Chng-Johnson – who can deadlift 120kg now – picked up bodybuilding less than two years ago and competed in the WBPF Southeast Asian Bodybuilding Championship last June, where she came in second in the Athletic Physique (below 165cm) category.
“People wonder why I want to do this now, at this point of my life, but I just want to show my kids that for anything you do in life is possible. I’m also grateful for a very supportive husband who helps to cook my meals for me.”
Never too old
Wendy Hau, 44, is mother to three teenagers, but she certainly does not look her age.
She only started going to the gym and lifting weights in 2011 – at the age of 41 – but she emphasises that it is never too late.
“The idea of competing has always appealed to me. It’s what got me falling in love with fitness in the first place,” she said.
“The concept of bringing your body to its physical peak through months and weeks of dedicated work has always seemed natural to me. As a (recovering) perfectionist, I’m always looking to bring my best to whatever it may be that I’m doing – whether it is academic, career-oriented, or physical.”
Hau has been competing overseas since 2013, in competitions such as the NPC Fort Lauderdale Cup 2013 (Masters Over 40s Bikini division) and the IFBB Shawn Rhoden Classic 2014 in the Philippines where she came in fifth in the Bikini Open.
Hau has faced criticism for competing in a bikini but she reasoned, “It doesn't matter how you choose to live your life – whether you compete in wear a bikini, are a mom or single, go to the gym or sit on the couch every night.
“Whatever you do, someone will judge you for it. I try not to respond to haters and critics because these are the people who will find a reason to project their insecurities, negativity and their fears onto you if you let them.”
Driven by challenges
Training and dieting together for competition, Filza Dorah Sim and her husband competed in the WBPF National Bodybuilding Championship this year, and both won their respective categories.
The 35-year-old personal trainer wanted to compete since 2008 and finally got around to competing this year in order to share the experience with her clients.
“I'm always driven by challenges and competing is a big challenge. I like how I overcome my challenges – it makes me feel strong, powerful and accomplished,” she explained.
“As a woman, I think it’s very important to have a sense of those feelings, because it helps you feel very secure, as well as give you added strength and positivity when it comes to your outlook on life.”
Sim – who can deadlift 100kg for 10 reps – wants mothers out there to know it is possible to get the body shape they desire, no matter what age you are or how long ago you have given birth.

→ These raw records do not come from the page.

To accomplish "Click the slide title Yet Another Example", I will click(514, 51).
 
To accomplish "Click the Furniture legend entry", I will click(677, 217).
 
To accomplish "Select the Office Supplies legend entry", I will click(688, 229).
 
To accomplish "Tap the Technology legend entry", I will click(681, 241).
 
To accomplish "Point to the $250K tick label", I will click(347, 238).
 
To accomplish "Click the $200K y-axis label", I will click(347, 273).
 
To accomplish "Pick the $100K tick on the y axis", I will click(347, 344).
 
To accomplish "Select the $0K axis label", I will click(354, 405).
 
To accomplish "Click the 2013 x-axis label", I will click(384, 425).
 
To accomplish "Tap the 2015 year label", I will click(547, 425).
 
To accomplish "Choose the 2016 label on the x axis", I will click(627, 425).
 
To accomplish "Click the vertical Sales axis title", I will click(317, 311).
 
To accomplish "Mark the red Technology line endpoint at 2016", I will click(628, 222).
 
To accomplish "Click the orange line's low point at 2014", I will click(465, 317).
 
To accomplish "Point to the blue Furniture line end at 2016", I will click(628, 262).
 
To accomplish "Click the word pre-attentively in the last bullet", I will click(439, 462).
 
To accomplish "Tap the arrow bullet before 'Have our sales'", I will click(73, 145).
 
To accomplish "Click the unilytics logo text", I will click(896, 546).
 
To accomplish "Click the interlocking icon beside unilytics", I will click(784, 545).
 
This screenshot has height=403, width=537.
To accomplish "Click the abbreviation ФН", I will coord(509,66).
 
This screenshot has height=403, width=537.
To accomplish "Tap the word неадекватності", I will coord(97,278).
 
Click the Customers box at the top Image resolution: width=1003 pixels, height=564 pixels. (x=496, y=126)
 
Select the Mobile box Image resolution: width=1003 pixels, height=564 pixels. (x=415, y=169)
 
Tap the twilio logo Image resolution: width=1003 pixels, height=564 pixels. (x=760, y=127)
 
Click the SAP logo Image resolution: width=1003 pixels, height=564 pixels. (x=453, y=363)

“I have done it myself and I have helped many clients achieve that. It makes me happy when ladies tell me that I inspire them. I also feel a sense of accomplishment; in a way giving them hope that things will get better and they will achieve what they want eventually.”
Working mums can, too
Angel Aw’s first visit to the gym was at the age of 21 when her friend dragged her to a global franchise gym.
Her trainer would then become her husband – and now she too, is a personal trainer.
Lifting weights together since, the 36-year-old mum of two boys competed in the SBBF 2011 where she placed second runner-up in the Model Physique category.
Aw took part in the competition purely for experience, but she also had another objective.
“I want to show other mothers that I too, have many things to do, I spend a disproportionate amount of time thinking about food and exercise and doing them,” she said.
“I’m not saying other mums have to be like me, but I want to show them how they can keep fit and stay in shape in spite of hectic schedules. It is possible to balance health and wellbeing, in a way that doesn't have to sacrifice looks, figure, work or family life.
“It’s about learning how to balance your life and I feel good being able to do so, hence I truly hope it inspires, and that more inspired women in turn will inspire other women.”